I whipped up an example of what's going on right now in both versions of this core function, and the only difference in IR is listed below. Otherwise all basic blocks are the same between the two versions.

; version using get_unchecked()
while_body:                                                                                             
  %base.05 = phi i64 [ 0, %entry-block ], [ %base.1, %join ]                                            
  %lim.04 = phi i64 [ 3, %entry-block ], [ %11, %join ]                                                 
  %3 = lshr i64 %lim.04, 1                                                                              
  %4 = add i64 %base.05, %3                                                                             
  %5 = icmp eq i64 %4, 2                                                                                
  %6 = icmp ult i64 %4, 2                                                                               
  %..i.i = select i1 %6, i8 -1, i8 1                                                                    
  %sret_slot.0.i.i = select i1 %5, i8 0, i8 %..i.i                                                      
  switch i8 %sret_slot.0.i.i, label %match_else [                                                       
    i8 0, label %match_case                                                                             
    i8 -1, label %match_case3                                                                           
    i8 1, label %join                                                                                   
  ]                                                                                                     

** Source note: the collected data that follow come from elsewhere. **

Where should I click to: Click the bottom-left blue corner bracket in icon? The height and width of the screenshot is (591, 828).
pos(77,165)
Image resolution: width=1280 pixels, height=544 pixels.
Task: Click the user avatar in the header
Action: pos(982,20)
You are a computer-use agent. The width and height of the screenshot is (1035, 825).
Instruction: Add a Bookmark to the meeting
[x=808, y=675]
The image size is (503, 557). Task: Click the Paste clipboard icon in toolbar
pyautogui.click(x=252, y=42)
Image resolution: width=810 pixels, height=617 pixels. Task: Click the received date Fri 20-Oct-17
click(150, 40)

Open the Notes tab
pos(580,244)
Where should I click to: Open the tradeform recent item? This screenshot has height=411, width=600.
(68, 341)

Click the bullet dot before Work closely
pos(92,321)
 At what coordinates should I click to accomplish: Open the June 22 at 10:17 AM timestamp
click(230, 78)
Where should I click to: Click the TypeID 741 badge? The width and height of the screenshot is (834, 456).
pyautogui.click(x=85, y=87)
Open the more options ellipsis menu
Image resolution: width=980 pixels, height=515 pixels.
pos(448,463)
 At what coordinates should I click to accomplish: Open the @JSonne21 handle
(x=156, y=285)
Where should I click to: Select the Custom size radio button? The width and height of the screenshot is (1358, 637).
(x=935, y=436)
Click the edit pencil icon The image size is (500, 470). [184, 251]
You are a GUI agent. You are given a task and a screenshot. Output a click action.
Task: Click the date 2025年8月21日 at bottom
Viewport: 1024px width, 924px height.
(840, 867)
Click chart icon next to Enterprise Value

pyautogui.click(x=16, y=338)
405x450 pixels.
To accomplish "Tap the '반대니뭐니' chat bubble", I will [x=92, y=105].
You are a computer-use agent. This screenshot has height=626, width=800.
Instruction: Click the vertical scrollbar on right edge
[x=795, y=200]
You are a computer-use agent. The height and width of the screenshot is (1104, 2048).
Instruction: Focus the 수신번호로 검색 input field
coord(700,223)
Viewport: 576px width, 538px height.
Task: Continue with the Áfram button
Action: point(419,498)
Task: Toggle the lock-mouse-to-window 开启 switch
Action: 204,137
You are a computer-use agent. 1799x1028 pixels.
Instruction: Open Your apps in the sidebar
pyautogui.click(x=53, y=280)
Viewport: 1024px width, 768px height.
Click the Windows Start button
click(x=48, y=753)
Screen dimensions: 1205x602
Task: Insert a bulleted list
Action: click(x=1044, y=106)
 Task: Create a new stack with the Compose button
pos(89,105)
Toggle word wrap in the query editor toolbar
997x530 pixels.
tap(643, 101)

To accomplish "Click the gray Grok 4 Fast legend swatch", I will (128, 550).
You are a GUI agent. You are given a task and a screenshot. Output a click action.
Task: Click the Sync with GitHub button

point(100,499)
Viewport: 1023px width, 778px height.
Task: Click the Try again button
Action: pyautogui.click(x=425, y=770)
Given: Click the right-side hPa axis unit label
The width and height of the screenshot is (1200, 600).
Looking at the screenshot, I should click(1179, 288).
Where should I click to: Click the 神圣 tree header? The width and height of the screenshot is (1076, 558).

; version using safe indexing                                                                                                 
while_body:                                                                                             
  %base.07 = phi i64 [ 0, %entry-block ], [ %base.1, %join ]                                            
  %lim.06 = phi i64 [ 3, %entry-block ], [ %12, %join ]                                                 
  %3 = lshr i64 %lim.06, 1                                                                              
  %4 = add i64 %base.07, %3                                                                             
  %5 = icmp ugt i64 %4, 2                                                                               
  br i1 %5, label %cond.i, label %"_ZN3bar16_$LT$closure$GT$12closure.3826E.exit", !prof !0             

cond.i:                                                                                                 
  %.lcssa = phi i64 [ %4, %while_body ]                                                                 
  tail call void @_ZN9panicking18panic_bounds_check20hd44ea11c616af168XYLE(...)        
  unreachable                                                                                           

"_ZN3bar16_$LT$closure$GT$12closure.3826E.exit":                                                        
  %6 = icmp eq i64 %4, 2                                                                                
  %7 = icmp ult i64 %4, 2                                                                               
  %..i.i = select i1 %7, i8 -1, i8 1                                                                    
  %sret_slot.0.i.i = select i1 %6, i8 0, i8 %..i.i                                                      
  switch i8 %sret_slot.0.i.i, label %match_else [                                                       
    i8 0, label %match_case                                                                             
    i8 -1, label %match_case3                                                                           
    i8 1, label %join                                                                                   
  ]                                                                                                     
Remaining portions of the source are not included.